SS Uberschall preamp - strange ducking in signal

Started by Umlaut, December 14, 2023, 12:25:32 PM

Previous topic - Next topic

Umlaut

Hi y'all,

I have the following on my breadboard. The first couple of stages are more or less based on Baja's UBS (see other forum), adapted for bipolar 15V, and the following two stages are from well known Ampeg and Crate high gain amps.
It sounds great, heaps of harmonics, good dynamics, well voiced for the speakers that i have, overall quite happy with how it turned out, etc.
Except for a tiny glitch:
When doing e.g. a big E power chord, then muting the strings, the sound undergoes a weird subtle "ducking" and it takes around a quarter of a second for it to come back. At first I thought it could be some sort of blocking behaviour, and lowered some coupling caps, etc, but the effect persisted.
If I remove C43 and R15, this behaviour disappears, but the sound instantly becomes more dull and flat, with less gain and harmonics.

So I am left with two question:

- On Ampeg preamps, there is no smoothing cap across inverting input and output on the distortion stages. Is there anything in the Variable Harmonics technology that can cause this glitch if a cap is used there?

- WHY does it sound SUBSTANTIALLY better (and with no audible reduction in top end, quite the opposite, more harmonics) when C43 and R15 are present?

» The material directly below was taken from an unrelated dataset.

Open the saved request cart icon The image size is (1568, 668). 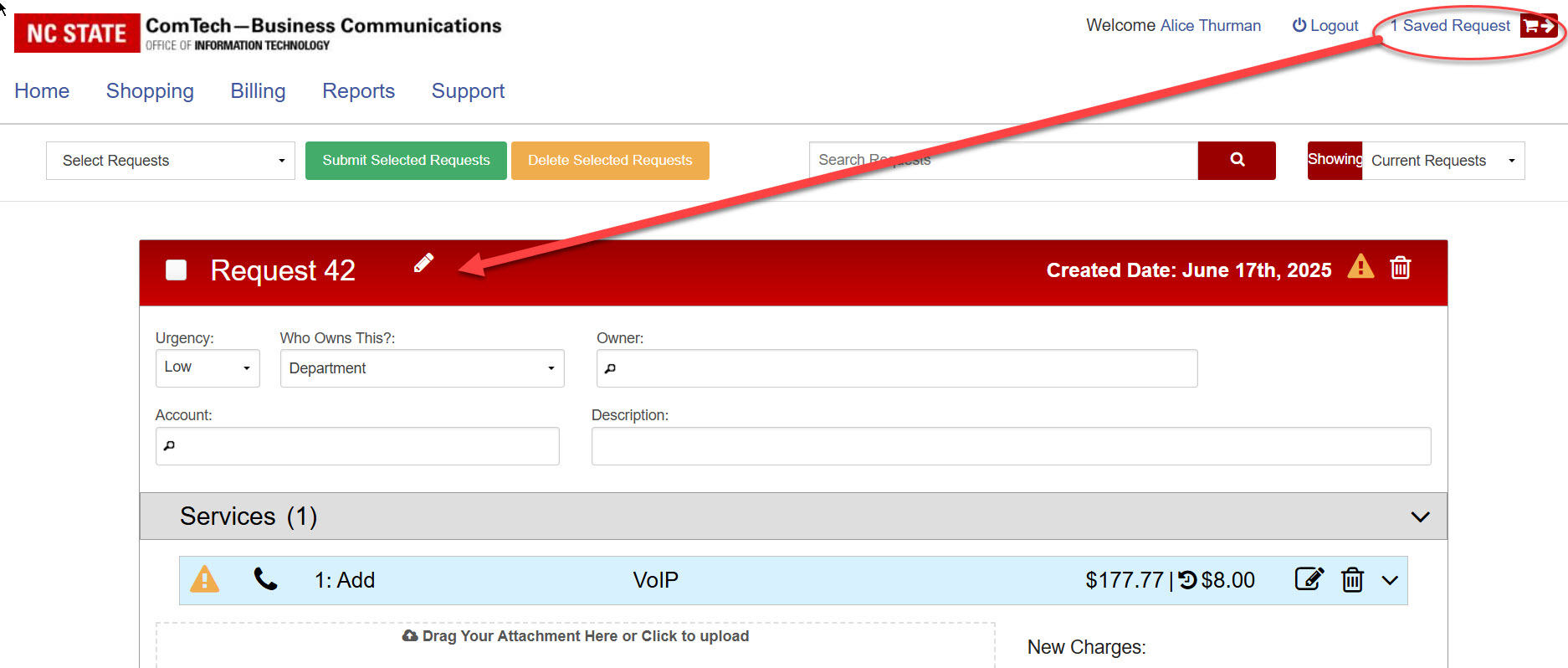1538,26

Hope somebody can enlighten me or point at the right direction, thanks in advance :)







PRR

Quote from: Umlaut on December 14, 2023, 12:25:32 PMwhen C43 and R15 are present?

Where is R15?

Or is that R51?

If the wiggle next to C43, then it is oscillating, perhaps supersonic. Not a shock when you cascade THREE brands of "high gain" in one box. (I'm surprised it ever works.) It needs a wider layout or a treble-cut, such as that R-C network.

  • SUPPORTER

Umlaut

Yes, I meant R51, sorry.
The circuit is still on the breadboard, so oscillation is likely. But again, the issue is only present when the RC network is on. It disappears when I leave it unconnected. Could oscillation be responsible for a "better" sound? as mentioned, on this type of topology, Ampeg/Crate rely on pre and post treble cut rather than add a cap in the feedback loop. I am guessing that the bias shift network could be responsible for the ducking. WHY is what I am trying to figure out. i'll try to shuffle some components around and see what gives.

PRR

  • SUPPORTER

m4268588

Will it be improved by increasing the value of R13 (and R16)?

Umlaut

Increasing those two results in an attenuation of the bias shift effect, at least according to the spice sim. But I could make small increments of, say 2k at a time, and see if it changes the behaviour. Thanks  ;)

Rob Strand

Surely the ducking behaviour is from the networks around C11 and C13.

Quote from: Umlaut on December 14, 2023, 12:25:32 PMOn Ampeg preamps, there is no smoothing cap across inverting input and output on the distortion stages. Is there anything in the Variable Harmonics technology that can cause this glitch if a cap is used there?

- WHY does it sound SUBSTANTIALLY better (and with no audible reduction in top end, quite the opposite, more harmonics) when C43 and R15 are present?
C43 and R51 are the same as a cap across the inverting input and output.   Realize R51 is a lot smaller than R12 so it roughly looks like R51 is short and C43 is a filter cap.

The presence of C43 removes some top end before the second clipper stage which will help tweak high frequency intermodulation products.

No filtering on second clipper stage but you have the R19 + C42 post filter.

Send:     . .- .-. - .... / - --- / --. --- .-. -
According to the water analogy of electricity, transistor leakage is caused by holes.

Umlaut

On the first iteration, I did not have R51. I actually put it there to see if it mitigated that ducking effect. The idea behind C43 was indeed to filter some top end, so as to preserve the frequency response of that gain stage as in the original Uberschall circuit. For some reason, it sounds better than without it, except for that weird effect on sudden string mutings. I would happily get rid of that cap and add some more filtering before the third stage, if it wasn't for the fact that it  makes the overall sound richer and fuller. I'll return to it this afternoon and report :)

Umlaut

Well, I added a 3.3V zener between R14 and D2 to prevent it from bias shifting before clipping occurs, then changed C11v to 2.2u. Removed R51 and left C43. This seemed to cure the issue. Thanks to all for the insights!